Image dataset of disk diffusion assay scanned with the SIRscan system
Data files
Oct 13, 2024 version files 357.27 MB
-
images_measured.zip
317.59 MB
-
images_original.zip
36.70 MB
-
README.md
9.37 KB
-
Tables.zip
2.97 MB
Abstract
We present a comprehensive dataset deposited in the DRYAD repository, which includes high-resolution images and corresponding automated interpretations from the SIRscan system. This dataset is intended to support the development and validation of machine learning models and other analytical tools aimed at enhancing the accuracy of antimicrobial resistance detection, particularly in Gram-negative bacteria. The images in this dataset were generated using disk diffusion methods following the EUCAST guidelines and encompass a variety of phenotypic resistance patterns against beta-lactam antibiotics.
The dataset includes 225 Gram-negative bacterial isolates with a total of 862 unique phenotypic categories, reflecting various resistance mechanisms, including extended-spectrum beta-lactamase (ESBL), plasmid-mediated AmpC beta-lactamase, and carbapenemase production. Each image is paired with an automated reading provided by the SIRscan system, which includes measurements of inhibition zone diameters and preliminary resistance classification. This pairing of raw image data with machine-generated interpretations offers a valuable resource for the development of advanced algorithms for antimicrobial resistance prediction and other related applications.
This dataset is part of an ongoing effort to provide open-access resources that can be used to benchmark and validate the performance of machine learning models in clinical microbiology. By sharing these data, we aim to facilitate the development of more accurate and efficient diagnostic tools, ultimately contributing to better clinical outcomes and more effective antimicrobial stewardship.
README: README
Title
Image Dataset of Disk Diffusion Assay Scanned with the SIRscan System
Citation
Egli, Adrian et al. (2023). Image Dataset of Disk Diffusion Assay Scanned with the SIRscan System. Dryad Digital Repository. https://doi.org/10.5061/dryad.5dv41nsfj
Authors
- Prof. Adrian Egli
- Institute of Medical Microbiology
- University of Zurich
- Email: aegli@imm.uzh.ch
Contact Information
For any questions or further information regarding this dataset, please contact:
- Prof. Adrian Egli
- Email: aegli@imm.uzh.ch
Date of Data Collection
- January 2020 to December 2022
Geographic Location of Data Collection
- Institute of Medical Microbiology
- University of Zurich
- Zurich, Switzerland
Project Description
This dataset comprises images and measurement data from routine microbiological diagnostics using the disk diffusion assay to assess antimicrobial resistance (AMR) in bacterial isolates. The images were generated using the SIRscan system, an automated device for scanning and interpreting disk diffusion plates.
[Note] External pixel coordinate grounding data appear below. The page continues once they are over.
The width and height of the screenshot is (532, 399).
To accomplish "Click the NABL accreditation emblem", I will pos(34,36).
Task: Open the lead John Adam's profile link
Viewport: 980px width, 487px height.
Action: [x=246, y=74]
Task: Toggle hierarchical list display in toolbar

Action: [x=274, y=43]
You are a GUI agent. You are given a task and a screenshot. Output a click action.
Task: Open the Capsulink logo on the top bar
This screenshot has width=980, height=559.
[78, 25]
The disk diffusion assay was conducted according to the European Committee on Antimicrobial Susceptibility Testing (EUCAST) guidelines. The assay involves placing antibiotic-impregnated disks on agar plates inoculated with bacteria and measuring the inhibition zones to determine the susceptibility of bacteria to various antibiotics.
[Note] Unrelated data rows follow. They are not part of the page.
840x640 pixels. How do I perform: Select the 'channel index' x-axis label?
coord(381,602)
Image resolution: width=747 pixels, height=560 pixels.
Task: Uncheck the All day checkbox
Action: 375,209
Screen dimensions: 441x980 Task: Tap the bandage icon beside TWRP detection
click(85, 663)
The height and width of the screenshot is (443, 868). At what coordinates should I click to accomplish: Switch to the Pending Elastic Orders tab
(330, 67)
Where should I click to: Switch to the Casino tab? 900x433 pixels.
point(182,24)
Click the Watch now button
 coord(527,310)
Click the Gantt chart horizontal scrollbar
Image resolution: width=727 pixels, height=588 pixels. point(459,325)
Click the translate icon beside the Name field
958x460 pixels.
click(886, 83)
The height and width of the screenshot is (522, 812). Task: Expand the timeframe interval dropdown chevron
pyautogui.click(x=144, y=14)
Based on the measured inhibition zones, bacteria are categorized as Sensitive (S), Intermediate (I), or Resistant (R) to each antibiotic tested. The dataset also includes information on specific resistance mechanisms inferred from the resistance patterns:
- No Resistance Mechanism: Bacteria are susceptible to tested antibiotics.
- Extended Spectrum Beta-Lactamases (ESBL)
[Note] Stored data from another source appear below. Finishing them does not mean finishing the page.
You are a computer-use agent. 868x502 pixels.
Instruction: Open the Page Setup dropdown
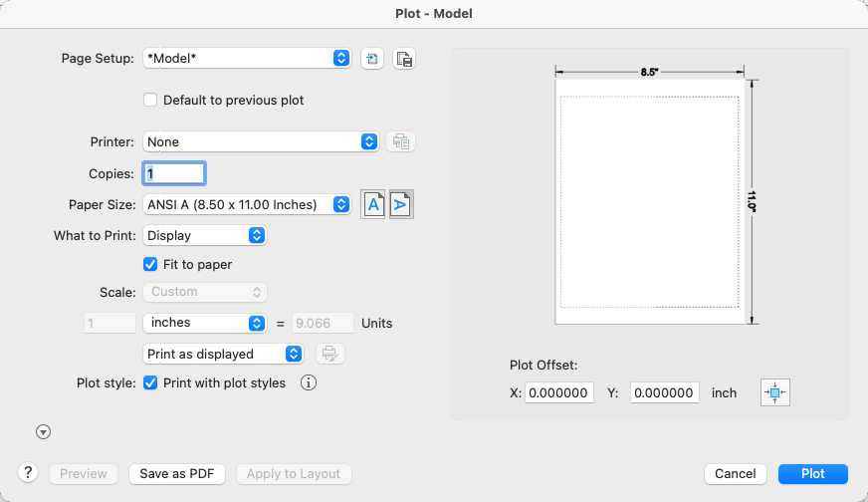click(x=247, y=58)
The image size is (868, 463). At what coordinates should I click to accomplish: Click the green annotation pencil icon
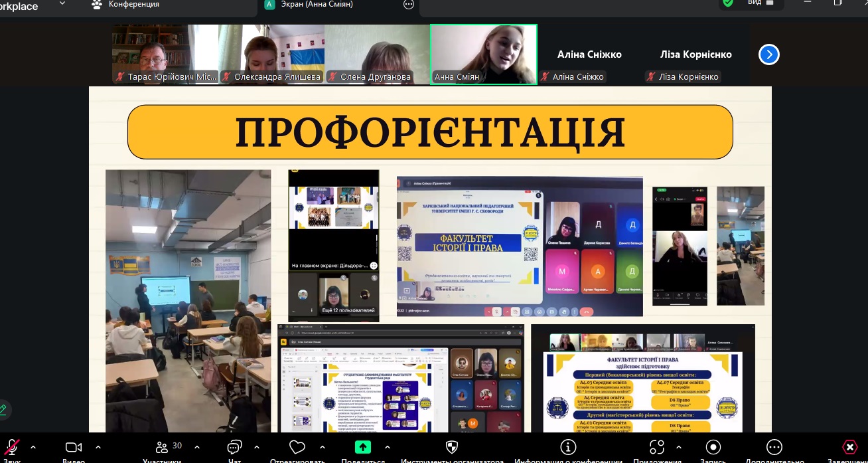(x=3, y=410)
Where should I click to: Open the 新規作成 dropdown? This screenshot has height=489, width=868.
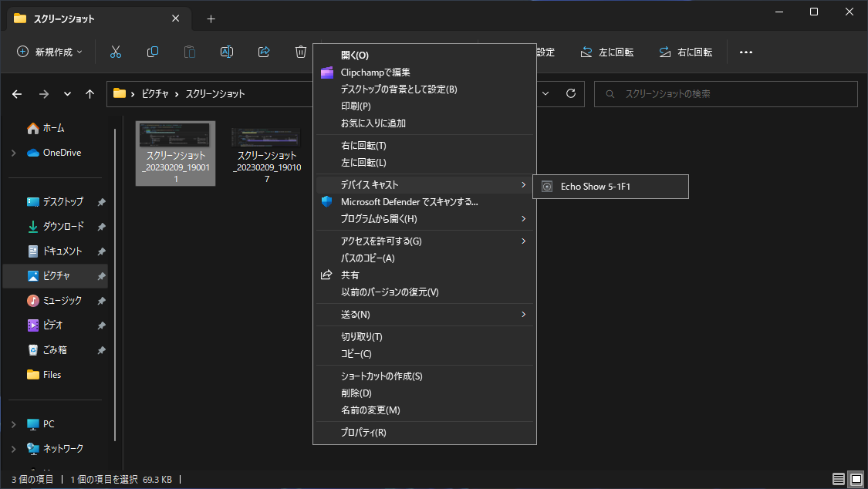pos(48,52)
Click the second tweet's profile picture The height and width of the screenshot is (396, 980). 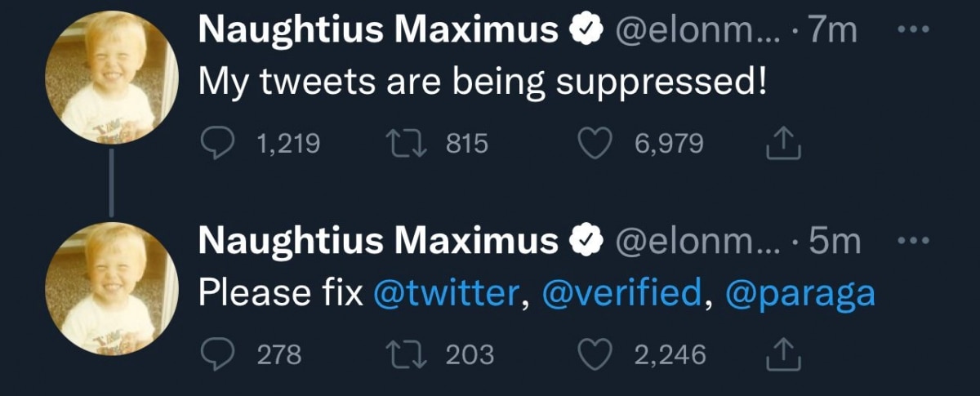click(110, 290)
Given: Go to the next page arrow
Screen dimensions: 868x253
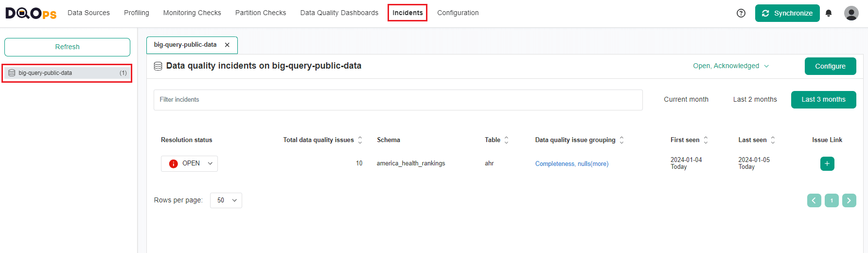Looking at the screenshot, I should pos(849,200).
- AmpC Beta-Lactamases (AmpC)
- Carbapenemases
- Combination of Mechanisms: Occurrence of multiple resistance mechanisms.
These resistance mechanisms may occur individually or in combination.
Description of Data Files
The dataset is organized into three main compressed files:
1. images_original.zip
- Description: Contains the original, unprocessed images of disk diffusion plates captured by the SIRscan system.
- File Format: JPEG images (
.jpg
) - Number of Files: 225 images
- Folder Structure:
images_original/ ├── Sample001_20200101_090000.jpg ├── Sample002_20200101_093000.jpg ├── ...
* File Naming Convention:
* Each image file is named using the format: SampleID_Date_Time.jpg
, where:
* SampleID: Unique identifier for the bacterial isolate (e.g., Sample001).
* Date: Date of image capture in YYYYMMDD
format.
* Time: Time of image capture in HHMMSS
format.
2. images_measured.zip
- Description: Contains images annotated with measured inhibition zones, where an AI system has recognized and measured the zones.
- File Format: JPEG images (
.jpg
) with annotations. - Number of Files: 225 images
- Folder Structure:
images_measured/ ├── Sample001_20200101_090000_measured.jpg ├── Sample002_20200101_093000_measured.jpg ├── ...
* File Naming Convention:
* Each image file corresponds to the original image but with _measured
appended to indicate the measurements.
3. Tables.zip
- Description: Contains tabular data with detailed measurements and interpretations for each antibiotic tested against each bacterial isolate.
- File Format: CSV files (
.csv
) - Number of Files: 1 file
- Folder Structure:
Tables/ └── measurements.csv
* File Contents:
The measurements.csv
file includes the following columns:
* SampleID: Unique identifier for each bacterial isolate.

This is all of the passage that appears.